WHAT YOU ARE ASKED TO DO:
Could each entry be returned exactly as it appears?
+ + + +
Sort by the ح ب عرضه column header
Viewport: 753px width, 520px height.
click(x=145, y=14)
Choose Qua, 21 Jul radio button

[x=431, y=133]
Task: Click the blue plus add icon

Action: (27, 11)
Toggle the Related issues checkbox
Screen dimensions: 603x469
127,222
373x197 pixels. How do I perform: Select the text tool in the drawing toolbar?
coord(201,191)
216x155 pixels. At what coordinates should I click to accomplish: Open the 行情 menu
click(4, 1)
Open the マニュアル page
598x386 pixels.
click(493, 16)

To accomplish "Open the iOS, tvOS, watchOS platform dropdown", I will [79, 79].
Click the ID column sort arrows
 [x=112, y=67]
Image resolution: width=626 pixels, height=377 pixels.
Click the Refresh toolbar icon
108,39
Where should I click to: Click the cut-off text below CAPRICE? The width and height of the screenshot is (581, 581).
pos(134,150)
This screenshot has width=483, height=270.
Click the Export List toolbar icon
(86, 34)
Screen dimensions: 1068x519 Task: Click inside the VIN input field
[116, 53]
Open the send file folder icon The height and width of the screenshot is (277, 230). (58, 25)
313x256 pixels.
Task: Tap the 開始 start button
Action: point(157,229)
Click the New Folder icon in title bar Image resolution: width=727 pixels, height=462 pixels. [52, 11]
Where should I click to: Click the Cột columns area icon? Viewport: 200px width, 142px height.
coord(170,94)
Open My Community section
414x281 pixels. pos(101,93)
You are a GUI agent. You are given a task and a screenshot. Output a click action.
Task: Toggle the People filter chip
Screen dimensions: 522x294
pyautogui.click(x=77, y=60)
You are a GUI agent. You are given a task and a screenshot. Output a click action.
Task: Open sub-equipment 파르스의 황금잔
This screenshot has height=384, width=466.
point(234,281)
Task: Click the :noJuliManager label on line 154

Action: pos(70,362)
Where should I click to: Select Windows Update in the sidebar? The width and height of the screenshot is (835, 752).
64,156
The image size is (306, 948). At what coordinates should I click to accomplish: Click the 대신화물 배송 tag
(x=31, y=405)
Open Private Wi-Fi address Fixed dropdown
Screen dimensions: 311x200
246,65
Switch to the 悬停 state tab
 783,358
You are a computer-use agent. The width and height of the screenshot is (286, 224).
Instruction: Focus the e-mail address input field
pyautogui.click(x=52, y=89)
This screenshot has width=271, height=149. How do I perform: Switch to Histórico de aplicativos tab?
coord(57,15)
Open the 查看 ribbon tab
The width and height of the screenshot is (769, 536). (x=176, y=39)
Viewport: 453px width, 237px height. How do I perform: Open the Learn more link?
+ + + +
ANSWER:
Sort by the ح ب عرضه column header
Viewport: 753px width, 520px height.
click(x=145, y=14)
Choose Qua, 21 Jul radio button

[x=431, y=133]
Task: Click the blue plus add icon

Action: (27, 11)
Toggle the Related issues checkbox
Screen dimensions: 603x469
127,222
373x197 pixels. How do I perform: Select the text tool in the drawing toolbar?
coord(201,191)
216x155 pixels. At what coordinates should I click to accomplish: Open the 行情 menu
click(4, 1)
Open the マニュアル page
598x386 pixels.
click(493, 16)

To accomplish "Open the iOS, tvOS, watchOS platform dropdown", I will [79, 79].
Click the ID column sort arrows
 [x=112, y=67]
Image resolution: width=626 pixels, height=377 pixels.
Click the Refresh toolbar icon
108,39
Where should I click to: Click the cut-off text below CAPRICE? The width and height of the screenshot is (581, 581).
pos(134,150)
This screenshot has width=483, height=270.
Click the Export List toolbar icon
(86, 34)
Screen dimensions: 1068x519 Task: Click inside the VIN input field
[116, 53]
Open the send file folder icon The height and width of the screenshot is (277, 230). (58, 25)
313x256 pixels.
Task: Tap the 開始 start button
Action: point(157,229)
Click the New Folder icon in title bar Image resolution: width=727 pixels, height=462 pixels. [52, 11]
Where should I click to: Click the Cột columns area icon? Viewport: 200px width, 142px height.
coord(170,94)
Open My Community section
414x281 pixels. pos(101,93)
You are a GUI agent. You are given a task and a screenshot. Output a click action.
Task: Toggle the People filter chip
Screen dimensions: 522x294
pyautogui.click(x=77, y=60)
You are a GUI agent. You are given a task and a screenshot. Output a click action.
Task: Open sub-equipment 파르스의 황금잔
This screenshot has height=384, width=466.
point(234,281)
Task: Click the :noJuliManager label on line 154

Action: pos(70,362)
Where should I click to: Select Windows Update in the sidebar? The width and height of the screenshot is (835, 752).
64,156
The image size is (306, 948). At what coordinates should I click to accomplish: Click the 대신화물 배송 tag
(x=31, y=405)
Open Private Wi-Fi address Fixed dropdown
Screen dimensions: 311x200
246,65
Switch to the 悬停 state tab
 783,358
You are a computer-use agent. The width and height of the screenshot is (286, 224).
Instruction: Focus the e-mail address input field
pyautogui.click(x=52, y=89)
This screenshot has width=271, height=149. How do I perform: Switch to Histórico de aplicativos tab?
coord(57,15)
Open the 查看 ribbon tab
The width and height of the screenshot is (769, 536). (x=176, y=39)
Viewport: 453px width, 237px height. How do I perform: Open the Learn more link?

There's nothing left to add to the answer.